## REQUIRED WORK
• A. In the passage on Bangladesh's Tobacco Control Act amendments, which three companies issued the unified statement?
• B. Write the next few sentences of the passage on Bangladesh's Tobacco Control Act amendments, starting after its last sentence.

## GIVEN PASSAGE
- Opening Delimiter -

Proposed changes to Bangladesh’s Tobacco Control Act could hurt the economy, investment, product quality, and tobacco-linked livelihoods. Photo credit: Simon Reza, Pexels.
Tobacco companies joined forces and raised serious concerns about the Bangladeshi government’s plan to push through proposed amendments to the Tobacco Control Act without stakeholder-inclusive consultation and without following a full parliamentary process.
The companies said the draft amendment could trigger wide-ranging negative effects on the economy, the investment climate, consumer product quality, and the livelihoods of communities linked to the tobacco value chain.
In a unified statement, British American Tobacco Bangladesh, Philip Morris Bangladesh, and JT International Bangladesh said:
“While we fully support the government’s commitment to public health, we believe that the certain measures proposed in the draft ordinance are not evidence-based, and will jeopardize the local livelihoods, further fuel an already growing illicit tobacco market, result in government tax revenue leak, and discourage further foreign investment – ultimately severely impacting an already declining industry.”
The companies warned that several provisions in the draft ordinance could undermine legal tobacco operations. They highlighted a proposed ingredient ban as one of the most damaging measures.
“Amongst multiple detrimental clauses, the draft includes an ingredient ban, which poses direct threat to the current cigarette operations in the country entirely. The ingredients included in the proposal for ban are essential for processing, manufacturing, and preservation, and are critical to ensure product integrity,” the statement said.

- Closing Delimiter -

## INFORMATION PROVIDED
- Opening Delimiter -

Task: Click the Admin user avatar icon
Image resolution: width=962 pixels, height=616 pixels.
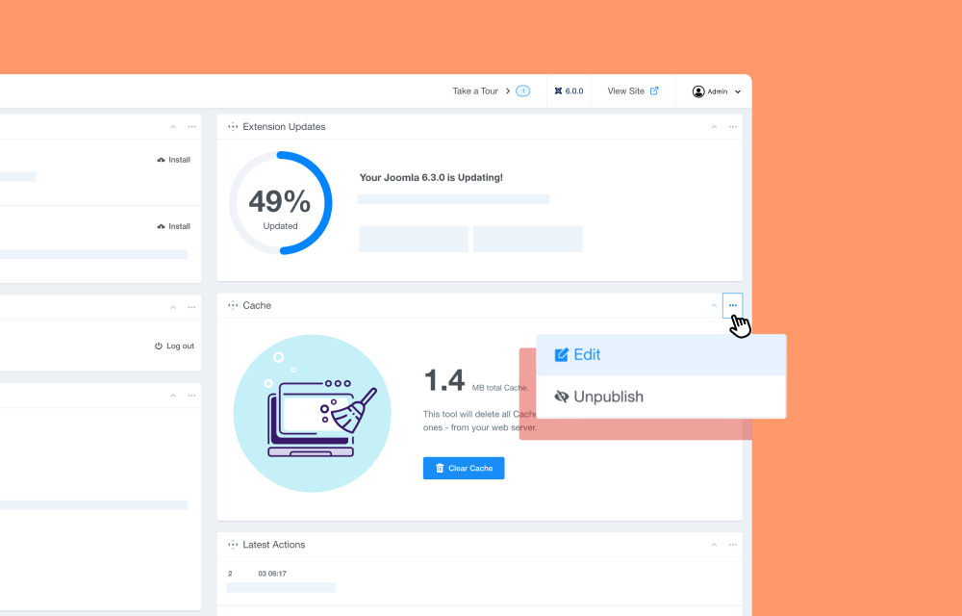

- Closing Delimiter -

## RESPONSES PER TASK
• A. British American Tobacco Bangladesh, Philip Morris Bangladesh, and JT International Bangladesh.

• B.
The firms also criticized proposals to require retailers to obtain licenses to sell cigarettes, saying the measure would disrupt the legal supply chain. They warned that licensing requirements could affect about 1.5 million retailers and interfere with operations linked to roughly 150,000 tobacco farmers until licenses become available through what they described as a fair and transparent process.
The statement also opposed a proposed ban on smokeless nicotine and tobacco products. The companies argued that such a move would eliminate lawful options for adult consumers seeking reduced-risk alternatives to combustible cigarettes and would push demand toward illicit products with no quality controls.
“Furthermore, the proposed prohibition of smokeless nicotine and tobacco products will take away legitimate choices for adult nicotine consumers, who are looking for reduced risk profile alternatives compared to combustible cigarettes, to transition from combustible tobacco,” the statement said.
“A de-facto ban on these important product categories will further boost an existing illicit market with compromised quality products, as seen in other countries such as India and Australia. The illicit products will not be controlled by any standards to ensure product quality, further increasing the risk for consumer access to these products.”
The companies urged the government to engage manufacturers, farmers, retailers, hawkers, printers, and other stakeholders across the value chain to avoid unintended consequences.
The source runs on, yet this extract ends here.